Thursday is usually fish day in this household. No special reason, just habit. Which doesn't rule out fish in some form any other day of the week. But yesterday it was salmon baked in the oven with a lemon-pepper sauce and served with oven-baked potato chips. The new crop yellow potatoes are the ones we most favour, they make perfect chips. I always cut the potatoes into chip form, then let them soak an hour or so in cold water before draining them for the oven, covered lightly with a thin film of olive oil. I have the chips plain on my plate, my husband uses malt vinegar and catsup often, but lately he's asked for poutine.


So poutine it was, yesterday. Mozzarella cheese cut in slender blocks to sprinkle over the hot chips and over that the gravy I concocted with oil, flour, beef soup powder, water and pepper. His job is to stir it to a paste until it thickens. I had earlier baked a fruit crisp with four sliced peaches and a half-pint of raspberries, topped by a flour/butter/brown sugar/cinnamon crumble. It was still slightly warm when I served it for dessert.


Hot weather meals are no longer appropriate. Yesterday was a cool, windy and overcast day. A fresh vegetable salad preceded the main course; our concession to the kind of healthy fare appropriate in any weather conditions. We had put the gas fire on in mid-afternoon to help warm up the house. Usually when it's sunny out, the rays of the sun stream through the large windows of the house warming everything up. That's been missing for days, so warmer meals hit the spot, as it were.


But this morning dawned bright and sunny. The house lit up brilliantly like a wildfire was in progress. But with the clear blue sky was a drop in temperature to 7C, so it was cold. Cold enough for light jackets. And we tucked light gloves in our pockets just in case. Even Jackie and Jillie wore light little tee shirts when we went off into the ravine. 

Time of year and time of day conspired toward eye-blinding brightness, hot sunrays streaming through the forest canopy. The ground underfoot remained steeped in rainwater, but enough wind and exposure to sun will relieve some of that, though not all, given the temperature. It's an odd thing that when it's so bright out, much less of the forest landscape reveals itself, as compared to overcast conditions when a kind of twilight reigns in the forest and yet even so, everything you view in the landscape is clearly revealed.


Unlike yesterday in the light drizzle and heavy overcast when no one else was about, this early morning there were other people we've been long acquainted with out with their dogs, enjoying the chill brightness of the day.
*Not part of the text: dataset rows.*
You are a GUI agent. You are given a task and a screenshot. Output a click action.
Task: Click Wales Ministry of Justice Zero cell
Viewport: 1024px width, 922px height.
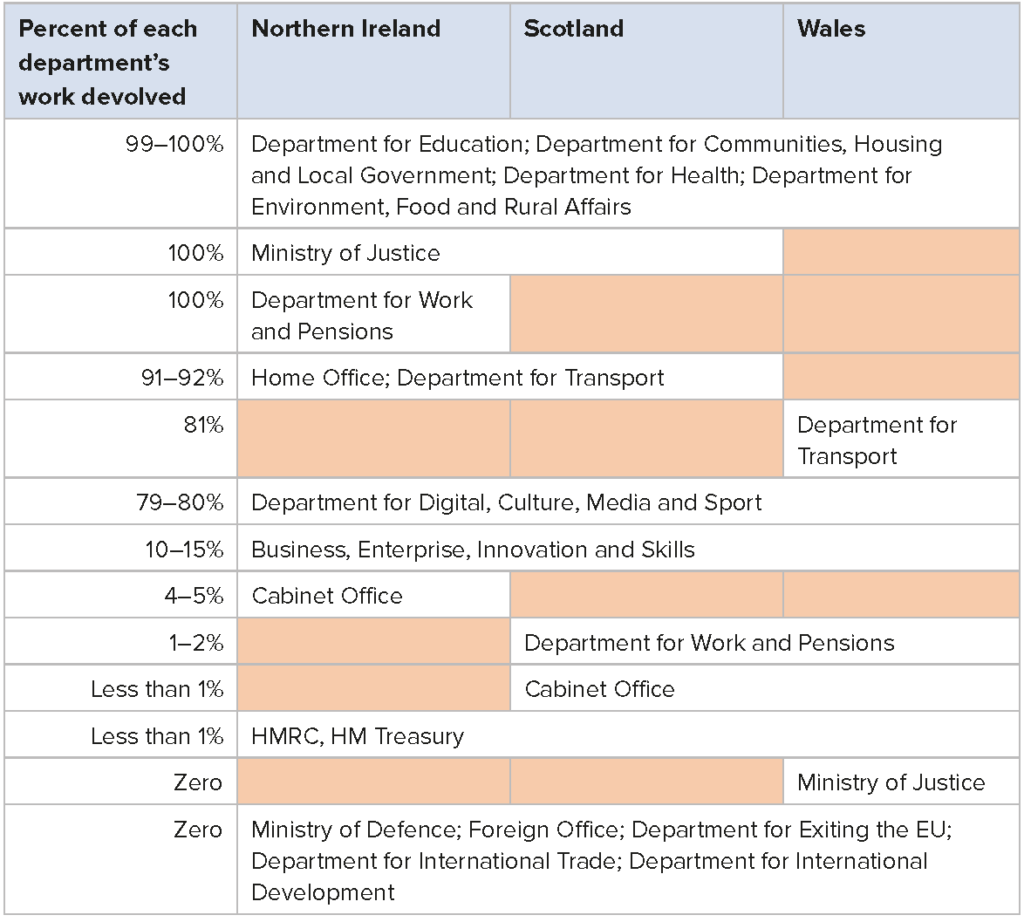click(901, 782)
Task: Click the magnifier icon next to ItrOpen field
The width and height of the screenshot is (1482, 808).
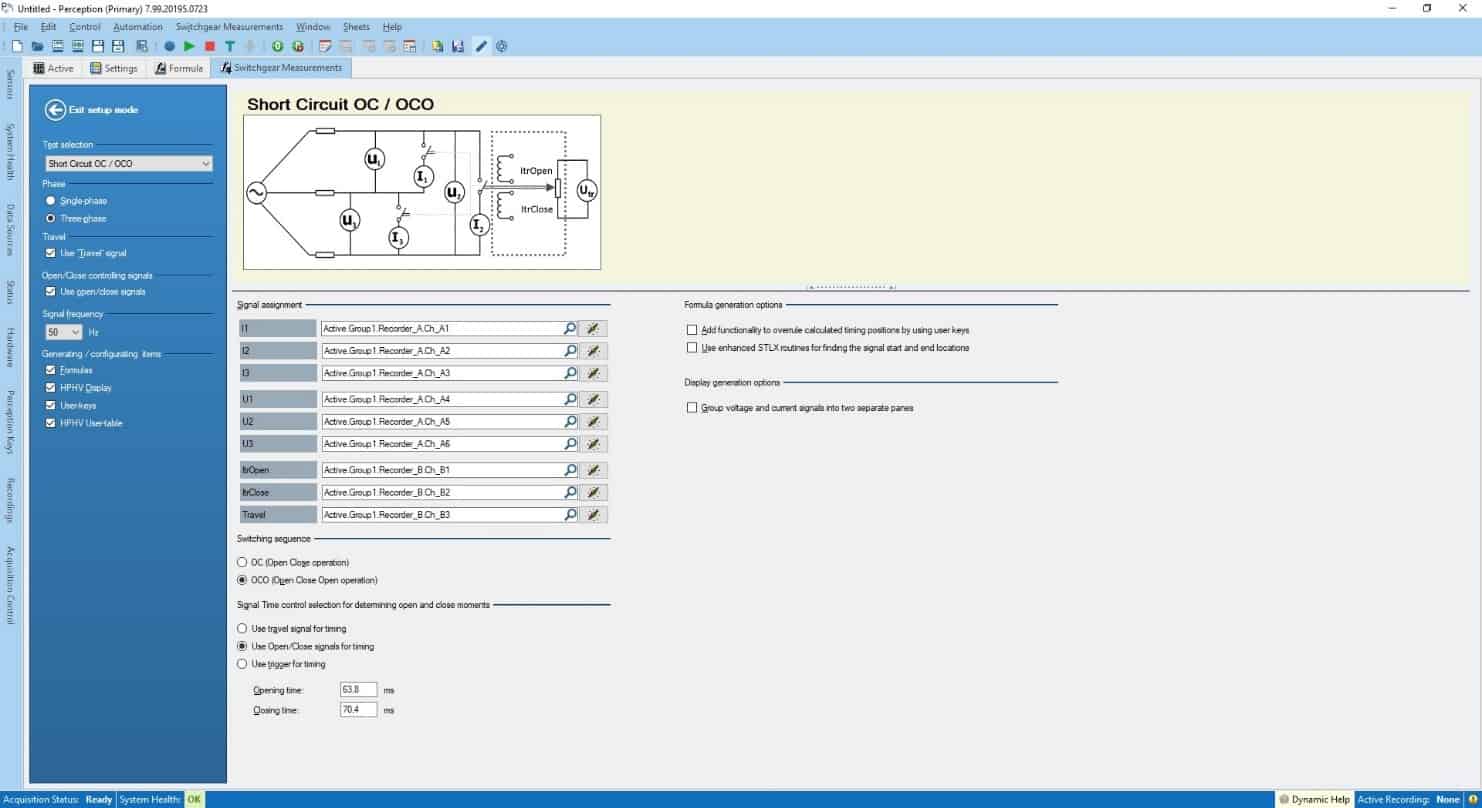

When Jillie sees one of her favourite people ahead she struggles to reach him, twisting about in excited little circles until we reach her target. She never forgets anyone who fusses over her and rubs her obligingly, ears and back. 


A little boy walking with his grandparents and their two dogs always makes an effort to play with our two puppies; it's their size that seems to intrigue him, but neither of them are cuddly dogs; Jackie will shy away from contact, and Jillie is only slightly better in most circumstances. Yet this sweet little boy never gives up; every time we see him, he crouches to their level and does his best to interest them in his presence. So we obliged by giving him the chunks of apple to dole out to them, and to his own disinterested dog, small rollover biscuits that suddenly enlivened the atmosphere.


Back home, after breakfast our two little fellows collapsed on the sofa, nestling in the warmth of the sun streaming through the windows, ready to rest after a strenuous hike in the woods, the excitement of seeing friends, the hard work involved in snuffling up their breakfast, and the call of fatigue.

They slept through all the excitement in the kitchen, my punching up a bread dough to be refrigerated until later use, and putting a chicken soup on to simmer until dinnertime, then baking coconut-raspberry cupcakes for dinnertime dessert. That will be their dinner too, since the chicken used in the soup will become their evening meal for the following several days.